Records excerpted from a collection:
+++++

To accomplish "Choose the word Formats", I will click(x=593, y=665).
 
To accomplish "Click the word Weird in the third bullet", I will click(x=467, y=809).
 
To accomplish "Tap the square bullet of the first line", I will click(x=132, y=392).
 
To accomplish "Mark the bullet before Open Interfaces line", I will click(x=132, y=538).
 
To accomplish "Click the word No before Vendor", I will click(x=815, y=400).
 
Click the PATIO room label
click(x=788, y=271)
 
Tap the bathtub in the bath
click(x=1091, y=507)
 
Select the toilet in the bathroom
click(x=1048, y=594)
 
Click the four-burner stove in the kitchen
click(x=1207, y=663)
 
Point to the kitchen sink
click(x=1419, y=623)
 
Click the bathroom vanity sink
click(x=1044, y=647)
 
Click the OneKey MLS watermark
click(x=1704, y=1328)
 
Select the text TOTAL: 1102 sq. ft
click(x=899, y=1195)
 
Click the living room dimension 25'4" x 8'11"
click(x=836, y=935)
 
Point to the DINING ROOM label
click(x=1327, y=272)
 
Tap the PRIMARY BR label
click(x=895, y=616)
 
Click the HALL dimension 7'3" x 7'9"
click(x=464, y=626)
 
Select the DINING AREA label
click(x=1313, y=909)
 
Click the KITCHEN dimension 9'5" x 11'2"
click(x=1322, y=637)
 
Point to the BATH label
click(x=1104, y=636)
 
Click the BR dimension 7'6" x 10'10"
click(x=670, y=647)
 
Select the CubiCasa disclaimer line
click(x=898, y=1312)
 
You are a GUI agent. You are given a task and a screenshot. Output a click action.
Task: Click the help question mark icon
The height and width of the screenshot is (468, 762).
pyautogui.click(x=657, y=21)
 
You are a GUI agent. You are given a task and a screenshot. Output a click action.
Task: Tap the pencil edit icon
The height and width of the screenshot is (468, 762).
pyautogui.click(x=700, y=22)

+++++

Can you arrange the lines from the first one through the line containing "click(x=898, y=1312)", inclusive, as a Markdown table with the columns Row and Line, leaving out blank lines?

== Exercise output ==
| Row | Line |
|---|---|
| 1 | To accomplish "Choose the word Formats", I will click(x=593, y=665). |
| 2 | To accomplish "Click the word Weird in the third bullet", I will click(x=467, y=809). |
| 3 | To accomplish "Tap the square bullet of the first line", I will click(x=132, y=392). |
| 4 | To accomplish "Mark the bullet before Open Interfaces line", I will click(x=132, y=538). |
| 5 | To accomplish "Click the word No before Vendor", I will click(x=815, y=400). |
| 6 | Click the PATIO room label |
| 7 | click(x=788, y=271) |
| 8 | Tap the bathtub in the bath |
| 9 | click(x=1091, y=507) |
| 10 | Select the toilet in the bathroom |
| 11 | click(x=1048, y=594) |
| 12 | Click the four-burner stove in the kitchen |
| 13 | click(x=1207, y=663) |
| 14 | Point to the kitchen sink |
| 15 | click(x=1419, y=623) |
| 16 | Click the bathroom vanity sink |
| 17 | click(x=1044, y=647) |
| 18 | Click the OneKey MLS watermark |
| 19 | click(x=1704, y=1328) |
| 20 | Select the text TOTAL: 1102 sq. ft |
| 21 | click(x=899, y=1195) |
| 22 | Click the living room dimension 25'4" x 8'11" |
| 23 | click(x=836, y=935) |
| 24 | Point to the DINING ROOM label |
| 25 | click(x=1327, y=272) |
| 26 | Tap the PRIMARY BR label |
| 27 | click(x=895, y=616) |
| 28 | Click the HALL dimension 7'3" x 7'9" |
| 29 | click(x=464, y=626) |
| 30 | Select the DINING AREA label |
| 31 | click(x=1313, y=909) |
| 32 | Click the KITCHEN dimension 9'5" x 11'2" |
| 33 | click(x=1322, y=637) |
| 34 | Point to the BATH label |
| 35 | click(x=1104, y=636) |
| 36 | Click the BR dimension 7'6" x 10'10" |
| 37 | click(x=670, y=647) |
| 38 | Select the CubiCasa disclaimer line |
| 39 | click(x=898, y=1312) |